In that decision “we found that increased investments in hardening the grid would provide great value to Californians,” CPUC Commissioner John Reynolds said in a statement. “The rules adopted today build on those investments, ensuring that long-term undergrounding promotes a safer grid in the most cost-effective way.”
The new undergrounding program was authorized by legislators in 2022, in Senate Bill 884. It requires utilities to apply for available federal, state and other funding to help pay for the projects, and it calls for periodic audits led by an independent monitor selected by the Office of Energy Infrastructure Safety.
The CPUC said any approval of undergrounding costs must include certain conditions including annual cost caps, unit cost caps, a cost-benefit threshold and requirements for third-party funding to be applied to reduce the annual cost cap.
“This program creates a process for expedited undergrounding ... while also incorporating oversight and ratepayer protection measures,” said Commissioner Darcie Houck.
PG&E in 2021 set a goal to move 10,000 miles of power lines underground and in December said it had completed about 600 miles of that work while also reducing costs from $4 million per mile to below $3 million per mile.
PG&E filed for bankruptcy in 2019 after fires caused by its power lines burned hundreds of thousands of acres in Northern California and led to more than 100 deaths. It paid out $25.5 billion to resolve its fire-related liabilities.
The utility said it plans to file its 10-year undergrounding plan by the middle of this year.

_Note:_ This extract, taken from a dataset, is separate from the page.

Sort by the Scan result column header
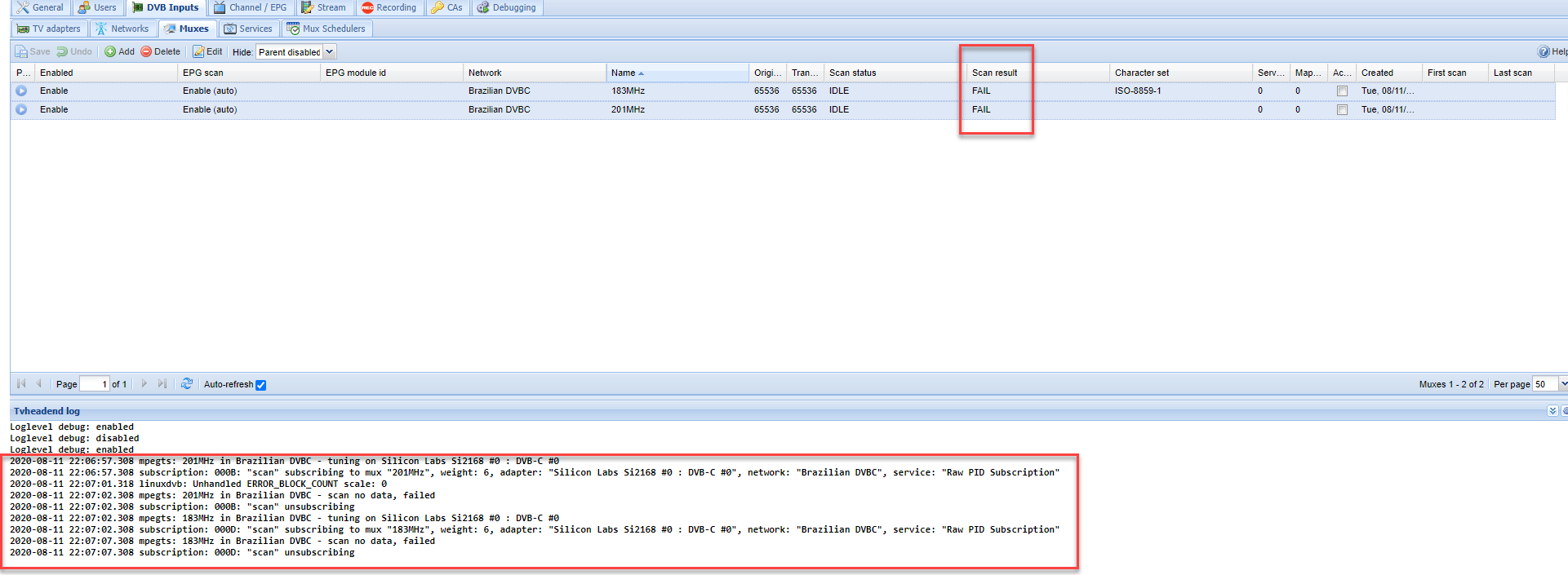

Critics say customers can not afford more rate increases, however.
PG&E’s general rate case approved by the CPUC in November added about $34 per month to average bills, according to local news sources. And regulators gave interim approval to a smaller increase on Thursday, which also included more than $500 million for upgrades including undergrounding.
“This situation is untenable for many of PG&E's residential customers, who have seen rates balloon by over 80% over the last three years, making PG&E the most expensive power provider in the state,” Assemblymember Dawn Addis, D, and other lawmakers said in a letter to the CPUC last week.